Tyrone honra a Frank McGuigan con triunfo ante Roscommon
La noticia golpeó a Tyrone a primera hora del domingo: Frank McGuigan, uno de los grandes símbolos del condado, había fallecido a los 71 años. Horas después, el equipo salió a Dr Hyde Park con algo más que un partido de All-Ireland SFC en juego. Era una cuestión de orgullo. De legado. De camiseta.
Ganaron 3-16 a 2-18 ante Roscommon, pero el marcador apenas cuenta la carga emocional de la tarde.
Un partido con nombre propio
Malachy O'Rourke no lo escondió. El recuerdo de McGuigan marcó el tono del vestuario.
“Sabíamos que los chicos estaban decididos a firmar una gran actuación. Hay un gran espíritu entre ellos”, explicó el técnico a BBC Sport NI, subrayando el impacto de la noticia de la mañana: la muerte de “una leyenda en sí misma”.
El mensaje dentro del grupo fue claro: no se trataba solo de ganar. Se trataba de representar el escudo como McGuigan lo hizo. “No es necesariamente ganar el partido, sino representar la camiseta de la manera correcta y creo que eso es lo que hicimos”, remarcó O'Rourke.

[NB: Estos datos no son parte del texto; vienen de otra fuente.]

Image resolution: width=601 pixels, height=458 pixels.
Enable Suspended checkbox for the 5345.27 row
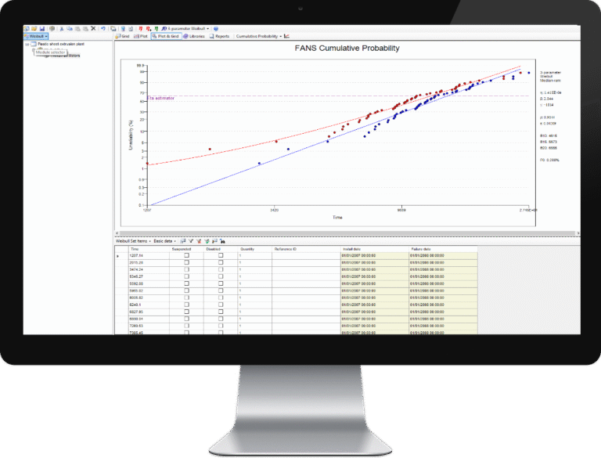click(x=186, y=276)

El rival, sin embargo, no estaba para hacer de figurante. Roscommon peleó hasta el último suspiro y obligó a Tyrone a exprimir cada gota de carácter.
El eco de 1984
El peso de la figura de McGuigan se siente aún en Tyrone. Capitán de los Red Hands en el título de Ulster de 1973 con apenas 19 años, regresó tras un periodo en Estados Unidos para firmar una de las actuaciones más recordadas del fútbol gaélico: la final de Ulster de 1984 ante Armagh, bautizada para siempre como “The Frank McGuigan final”.
O'Rourke estuvo allí. Lo vio en directo. Y esa memoria sigue viva.

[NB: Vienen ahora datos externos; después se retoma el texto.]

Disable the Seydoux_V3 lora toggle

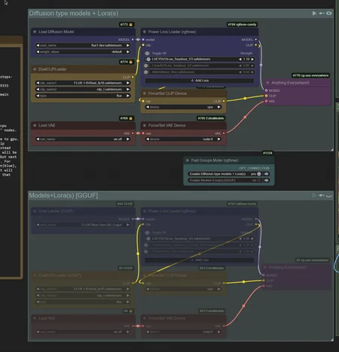click(148, 60)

“Estuve en la final de 1984 cuando anotó los memorables 11 puntos”, recordó el entrenador. “Cinco con la izquierda, cinco con la derecha y un punto de puño”. Una exhibición que definió a un futbolista completo, pero también a un competidor feroz.
Quienes compartieron vestuario con él, contaba O'Rourke, siempre repetían lo mismo: McGuigan tenía todas las habilidades, pero también una dureza competitiva innegociable y un compromiso absoluto con sus compañeros. “Siempre te cubría la espalda”, le dijeron. Ese espíritu, precisamente, era el que Tyrone quería rescatar en Roscommon. Y, a juicio del técnico, el grupo no falló.
Final de infarto en Dr Hyde Park
Sobre el césped, nada fue sencillo para los Red Hands. El encuentro se convirtió en un intercambio constante de golpes, con ambos equipos encontrando vías al marcador y sin un dominador claro.
Cuando el reloj agonizaba, el drama se disparó. Paul Carey clavó un tiro de dos puntos para Roscommon y niveló el duelo con menos de un minuto por jugar. El estadio rugió. El impulso parecía cambiar de lado en el peor momento para Tyrone.
La respuesta fue inmediata. El contraataque visitante nació desde atrás, con decisión, como si el grupo se negara a dejar escapar una tarde tan cargada de simbolismo. Eoin McElholm recibió la falta en campo avanzado. La responsabilidad, entonces, cayó sobre Ethan Jordan.
Silencio contenido. Un golpeo. Y el balón dentro. El tiro libre de Jordan dio la victoria a Tyrone y, con ella, dos oportunidades para alcanzar los cuartos de final del campeonato.
“Ethan está lleno de confianza”, explicó después el propio McElholm a BBC Sport NI. “Puede asumir esos tiros y lo sabemos. En cuanto nos pitaron el libre al final, supimos que lo iba a meter. Se trataba ya de prepararnos para el siguiente saque de puerta”.
El libre entró. Roscommon no tuvo réplica. Tyrone se marchó con el resultado que buscaba y con la sensación de haber respondido al día.
Tres semanas para ajustar cuentas
La victoria deja margen. Tres semanas hasta el próximo compromiso, tiempo para respirar y para corregir. McElholm lo reconoció sin rodeos: el grupo está satisfecho, pero no ciego.
“Vinimos aquí con una sola cosa en mente y era lograr una actuación y, al final, un resultado”, apuntó. “Estamos eufóricos y creo que rendimos bien a lo largo del partido. Aún hay muchas cosas que mejorar, pero ahora estoy definitivamente contento con la actuación y, obviamente, con el resultado”.
En un día marcado por la pérdida de una de sus grandes figuras, Tyrone encontró la forma de ganar un partido apretado, bajo presión, con carácter. Justo el tipo de actuación que Frank McGuigan habría entendido mejor que nadie.